Boca Juniors sufrió una dolorosa eliminación en los octavos de final de la Copa Sudamericana al caer en la tanda de penales ante Cruzeiro, en un encuentro marcado por un dramático arranque y un desafortunado desenlace. El equipo dirigido por Diego Martínez comenzó el partido de manera desastrosa con la expulsión de Luis Advíncula a los 12 segundos por una dura infracción, lo que condicionó el resto del encuentro.
Cruzeiro aprovechó rápidamente la ventaja numérica y, tras dos errores defensivos del equipo argentino, se puso en ventaja con goles de Henrique y Walace. A pesar del golpe anímico, Boca logró reponerse antes del descanso gracias a un gol de Giménez, que mantuvo viva la esperanza del Xeneize.
En el segundo tiempo, Boca mostró coraje y, a pesar de jugar con un hombre menos, dominó gran parte del complemento, llegando incluso a estar cerca del empate. El arquero Romero fue clave para evitar un tercer gol de Cruzeiro, manteniendo al equipo en la pelea.
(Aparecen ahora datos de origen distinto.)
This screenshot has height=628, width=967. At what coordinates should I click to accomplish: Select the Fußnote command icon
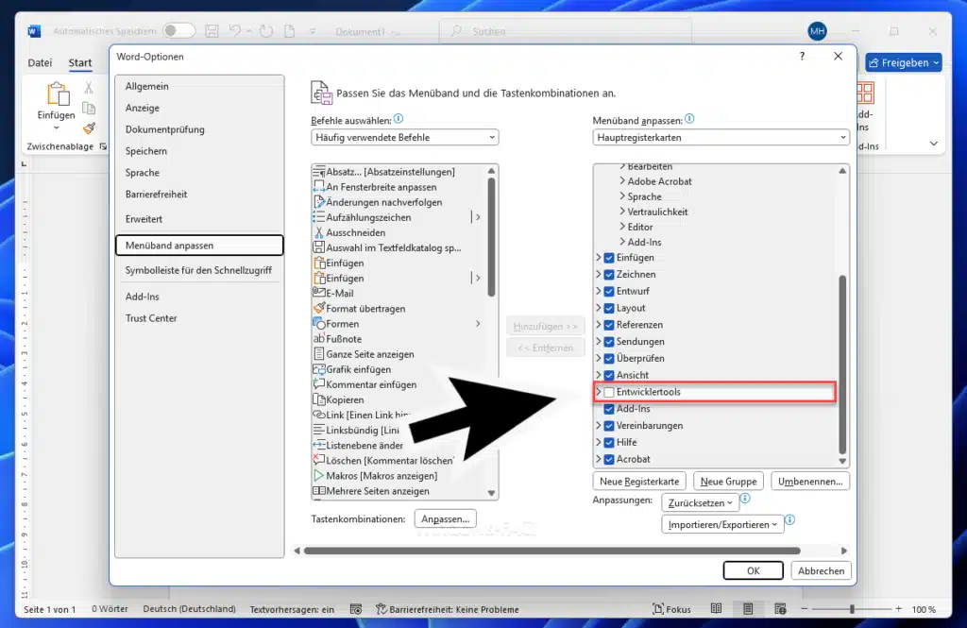[x=321, y=338]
Sin embargo, la igualdad no llegó, y el partido se definió desde los 12 pasos.
La tanda de penales comenzó pareja, con ambos equipos acertando sus primeros cuatro disparos. Pero en el último remate, Miguel Merentiel, conocido como «La Bestia», envió su tiro por encima del travesaño, sellando la eliminación de Boca por 5-4. Este resultado es un duro golpe para el ciclo de Diego Martínez, que ahora deberá concentrar sus esfuerzos en la Liga y la Copa Argentina para asegurar un lugar en la Copa Libertadores 2025.
La única noticia positiva de la noche para el conjunto de La Ribera fue su clasificación al Mundial de Clubes 2025, gracias a la eliminación de Nacional de Montevideo en la Copa Libertadores.